Abstract
Helicobacter DNA has been reported in hepatocellular carcinoma tissues in several studies from varying geographical locations, raising the possibility that helicobacter infection may contribute to the pathogenesis of hepatocellular carcinoma. Other known risk factors for hepatocellular carcinoma show significant geographical variability, but whether the same holds for helicobacter is unknown. We studied the prevalence of Helicobacter DNA in a United States cohort of HCC, where the prevalence of helicobacter infection is low in the general population. Liver tissues from 57 individuals were examined. Thirty-five individuals had paired tumor/non-tumor samples, including 21 cases of hepatocellular carcinoma, for a total of 92 samples studied. Both Helicobacter genus and Helicobacter pylori species specific PCR was performed. Helicobacter DNA was detected in 5/57 (9%) cases, all in non-neoplastic cirrhotic liver tissues from individuals with hepatitis C infection (N=4) or alcohol liver disease (N=1). Tissues from 22 hepatocellular carcinomas and 10 cholangiocarcinomas were all negative as were tissues from 8 benign primary hepatic tumors. In conclusion, Helicobacter DNA was detectable in 9% of liver tissues in this cohort, but was not found in primary benign or malignant liver tumors. These findings indicate that Helicobacter infection is unlikely to be etiologically associated with hepatocellular carcinoma in this cohort. If Helicobacter infection does contribute to the development of hepatocellular carcinoma in general, then significant regional variability must exist.

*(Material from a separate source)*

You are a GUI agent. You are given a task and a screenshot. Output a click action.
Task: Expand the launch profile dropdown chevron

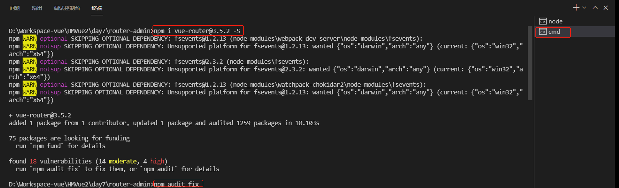(584, 8)
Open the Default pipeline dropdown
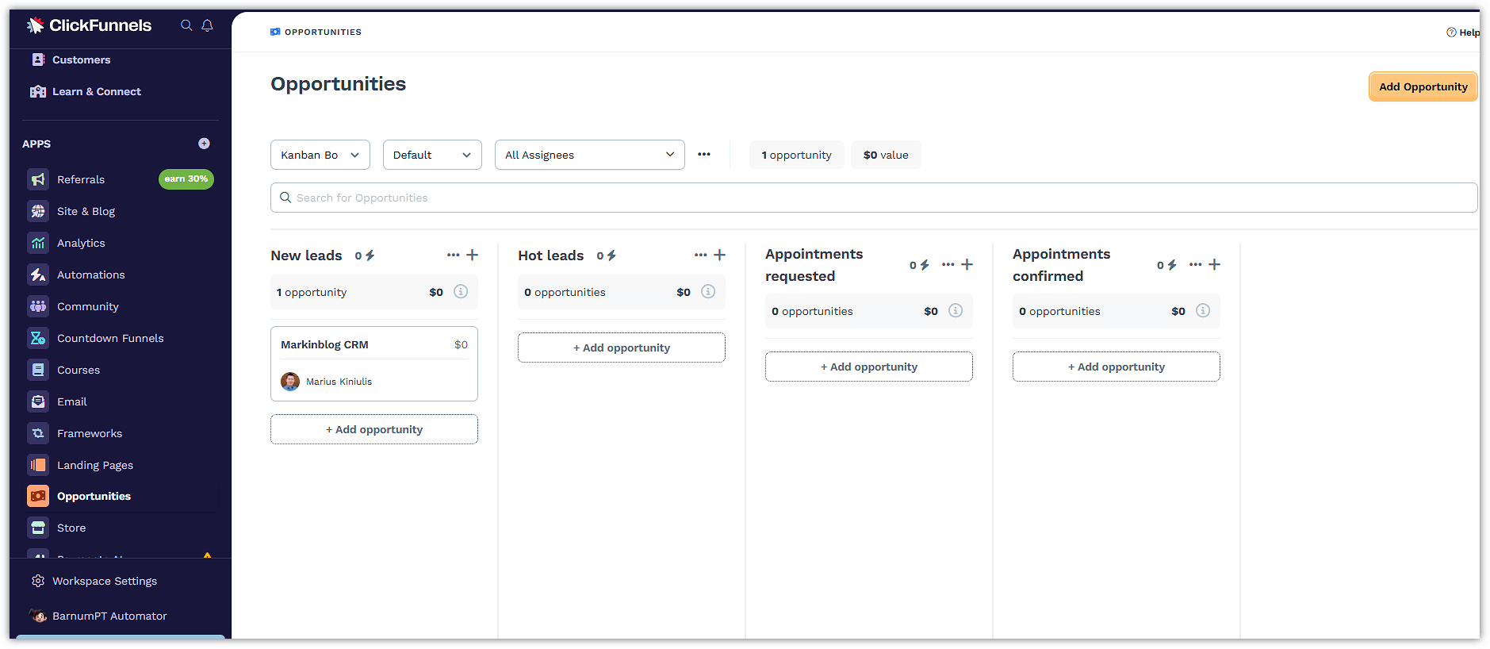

Keywords: Helicobacter, hepatocellular carcinoma, cholangiocarcinoma
Background
Helicobacter species were reported to colonize the livers of mice and cause hepatitis and hepatocellular carcinoma (HCC) in 1994 [1–3]. A subsequent report demonstrated the presence of the Helicobacter DNA in the human biliary tree [4]. Since that time, a growing body of literature has suggested a role for Helicobacter in human HCC. Specifically, individuals with HCC are more likely to have serological evidence for past Helicobacter infection [5–8] and Helicobacter DNA can be found in HCC tissues more commonly than controls [9–16]. In addition to HCC, Helicobacter DNA has also been reported in intrahepatic cholangiocarcinomas [9,12]. The potential role of Helicobacter infection in the development of HCC and intrahepatic cholangiocarcinomas has not been studied in the United States, where the prevalence of Helicobacter is low. Thus the aims of this study were to determine the frequency of Helicobacter DNA in benign liver tissues, primary HCC, and intrahepatic cholangiocarcinoma to better understand the role of Helicobacter infection, if any, in this region.
Materials and Methods
Liver tissues from the Johns Hopkins Hospital, Baltimore, Maryland were retrospectively studied. All tissue were from individuals who underwent liver transplantation (N=40) or surgery for a hepatic mass (N=17). Tissues were harvested at the time of surgery and stored at −80C prior to use.
Helicobacter DNA amplification
DNA was extracted from 20–25 mg of liver tissue using the QIAmp DNA mini kit (Qiagen, Valencia, CA, and USA). At least 100ng of liver DNA was used for each 25 ul PCR reaction, using primers listed in Table 1. To aide in comparing results from other studies, single round PCR was performed using primers reported by Rocho et. al. [15]. For helicobacter single round PCR assays using genus and species specific primers, 45 cycles of amplification were performed to enhance sensitivity. Hot start Taq was used and conditions were 95C for 10 minutes followed by 45 cycles of 95 C° for 20s, 55 C° for 30s, and 72 C° for 45s. A nested PCR assay was also performed on all liver samples (Table 1) with a first round of 50 cycles of 95 C° for 20s, 55 C° for 30s, and 72 C° for 45s. Using 1 ul of the first round product as template, a second round of PCR was performed for 45 cycles using the conditions of 95 C° for 20s, 55 C° for 30s, and 72 C° for 45s. In all samples, primers to the beta-catenin gene (CTNNB1) were used to ensure that extracted DNA was amplifiable.
Table 1.
Primers used in PCR amplification. The non-nested primers were selected from those used by Rocho et. al..[15] The original citation is also indicated below.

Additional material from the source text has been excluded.